Russian police officials accused of running an extortion racket want to arrest a London-based businessman on tax evasion charges.
Hermitage Capital, a British investment fund which used to be the largest portfolio investor in Russia until it was hit by a major tax scam, said today that Interior Ministry officials in Moscow were seeking an arrest warrant for Ivan Cherkasov, 41, a senior executive at the company’s UK offices.
Similar charges were brought against Sergei Magnitsky, a whistle-blowing Moscow lawyer who was hired by Hermitage Capital to investigate corrupt state officials. He ended up dying in custody in a case that has become an international cause celebre for those campaigning against official corruption inside Russia.
Hermitage claims it was the victim of a fraudulent £140m tax refund scam orchestrated by a consortium of corrupt officials who then oversaw the arrest and death of Mr Magnitsky when he named those involved.
The US, Europe and Canada have moved to place sanctions on the movements and overseas holdings of 60 officials who are alleged to be behind the scam. Last week a commission appointed by Russian president Dmitri Medvedev found that the charges against Mr Magnitsky had been entirely fabricated, although no arrests of the corrupt officials have yet been made.
Instead those named as being behind the tax scam appear to be using the Russian judicial system to hit back by issuing their own arrest warrants.
In a statement released this morning, Hermitage Capital said Lieutenant Oleg Silchenko, the interior ministry investigator who oversaw Mr Magnitsky’s incarceration, was planning to file an arrest warrant application for Mr Chersakov at a Moscow district court today. According to petition papers the arrest is sought for tax evasion charges.
The move comes two weeks after friends of Mr Magnitsky and Hermitage Capital published a 45-minute documentary on the internet detailing the alleged scam and naming individuals thought to be behind it.
The documentary, which has been watched more than 350,000 times on YouTube, also alleged that at least £26m of the money siphoned from Hermitage Capital has since been laundered through real estate deals in Russia, Montenegro and Dubai.
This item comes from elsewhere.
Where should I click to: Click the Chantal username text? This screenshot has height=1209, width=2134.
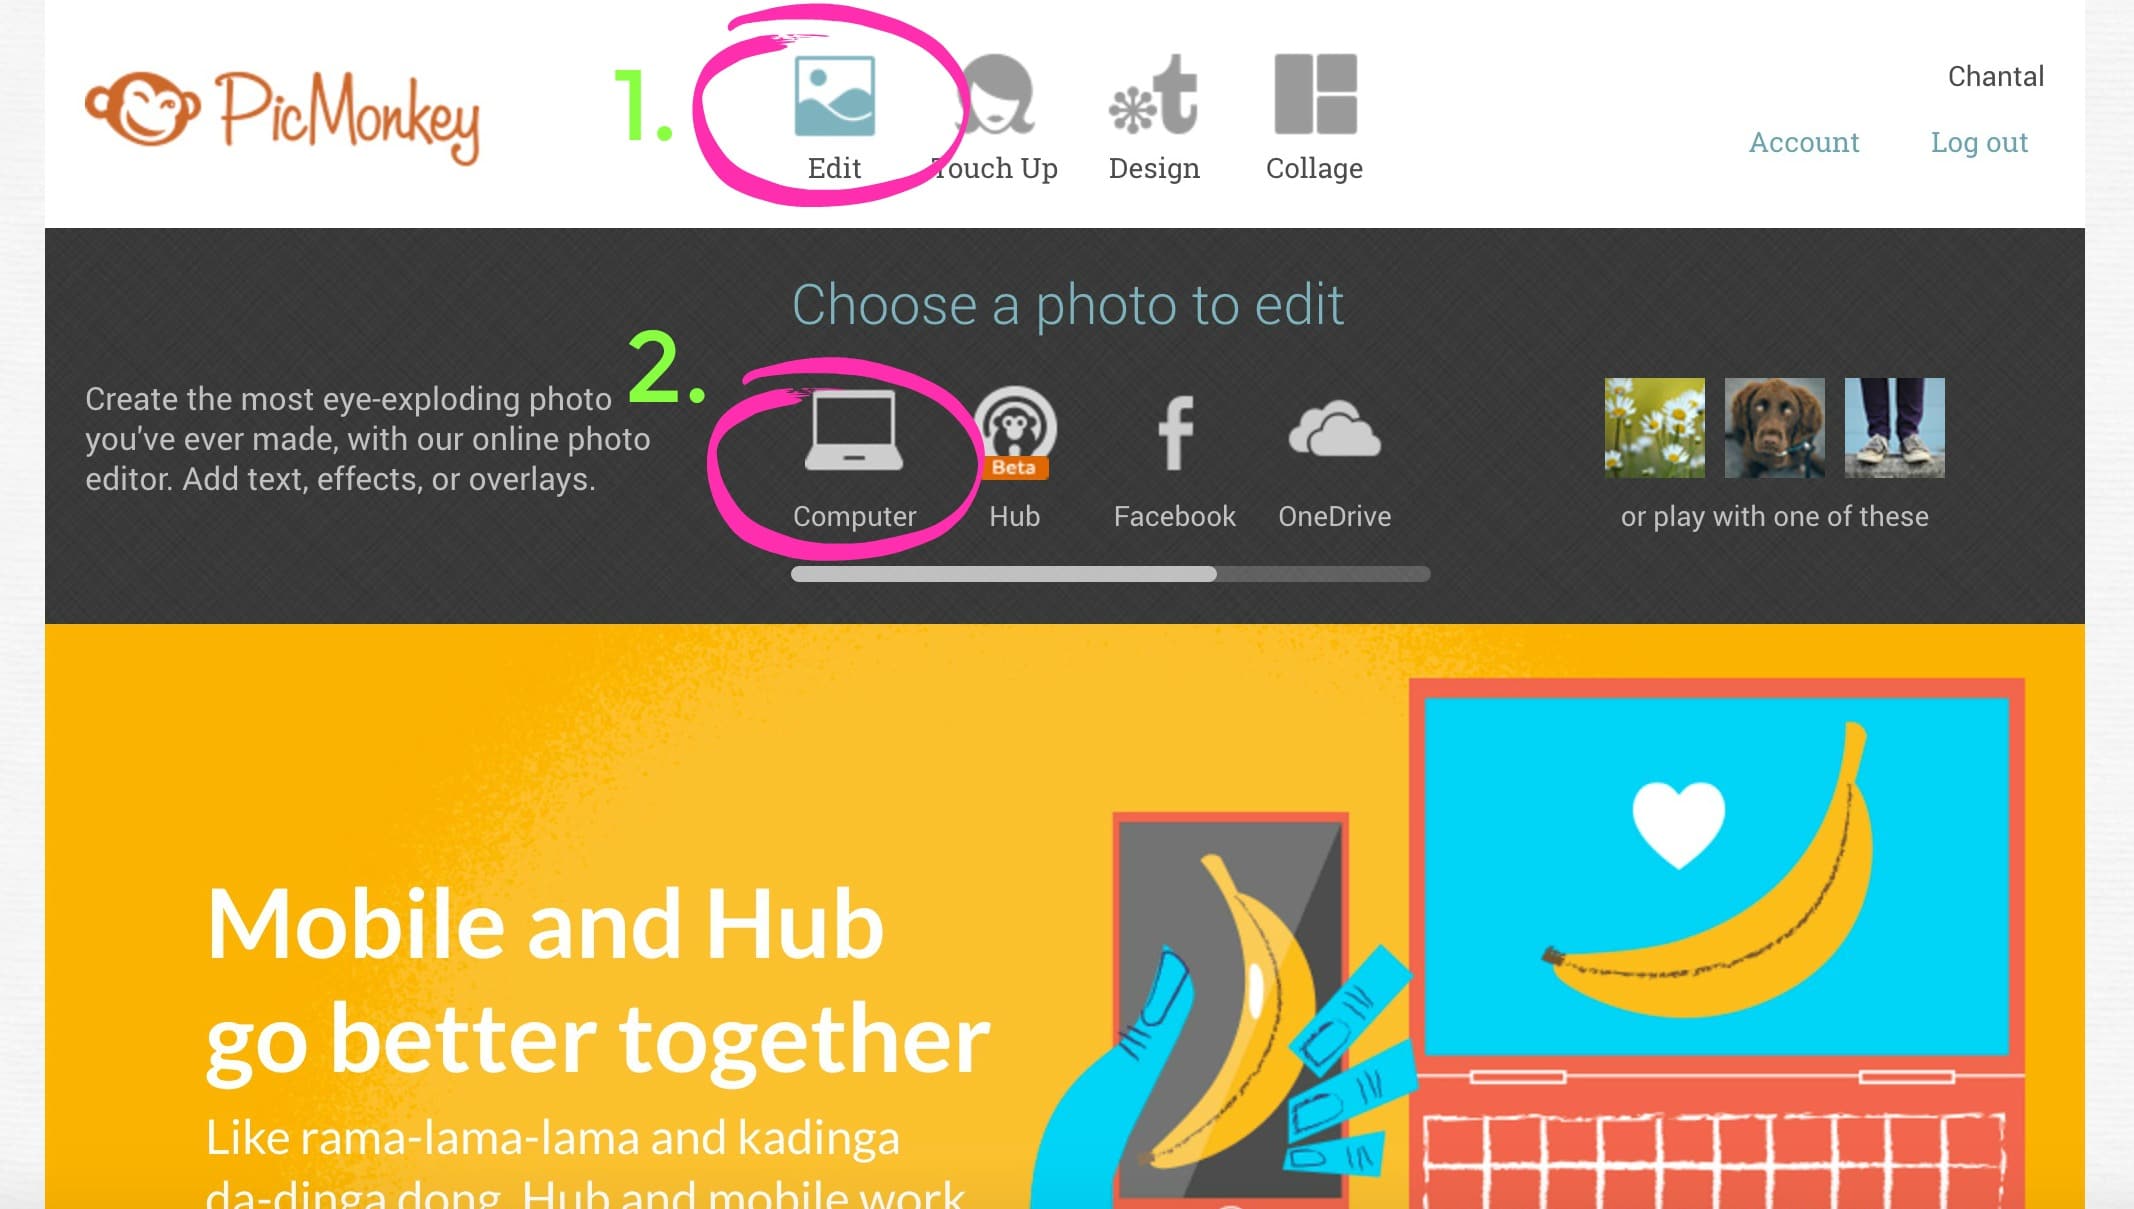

Swiss prosecutors have since opened their own investigation into the deals after it emerged that many of the transactions took place through Credit Suisse accounts.
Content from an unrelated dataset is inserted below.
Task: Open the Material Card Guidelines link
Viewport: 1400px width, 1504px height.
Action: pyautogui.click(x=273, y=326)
Speaking to The Independent yesterday, Hermitage Capital’s founder William Browder said he believed the arrest warrant for Mr Chersakov was retaliation for their decision to publish their own indictment online.
"Clearly our expose has caused significant upset within the ranks of this criminal syndicate to the extent that we've shocked them into retaliation," he said. “This is an escalation in the attack on us. The next logical step would be for the same corrupt officers to misuse the Interpol system or the extradition process in an attempt to further deflect attention away from the government corruption which we exposed. It shows that no-one is in control of Russia’s judicial system.”
In a statement released yesterday, Mr Chersakov, who says he has been unable to travel to Russia for the past three years, denied the allegations against him and said they were proof that Russia’s judiciary is routinely exploited by corrupt officials to hit back at those who expose corruption.
"The highest levels of law enforcement in Russia have been abusing their offices for political, criminal and retaliatory purposes since this whole saga began,” he said. “It is being done shamelessly, and the whole world watches on in amazement. Either the Russian President and Prime Minister are powerless to fight officials who are stealing enormous amounts of state money, or they are direct beneficiaries. Either way, it is a terrible condemnation of what is happening in my country."
Hermitage Capital initially made millions from the economic boom in Russia during the early half of the last decade as Moscow opened up to foreign investors. But Mr Browder’s propensity to publicly highlight official corruption earned his company powerful enemies.
In 2007 police raided two subsidiaries of Hermitage Capital and seized corporate records and stamps. The following year Mr Magnitsky uncovered that control of the companies had been transferred – Mr Browder says stolen – and that they were applying for a £140m tax refund. The refund was granted within the space of a day at a small court outside of the capital and deposited in a Russian bank that has since gone out of business.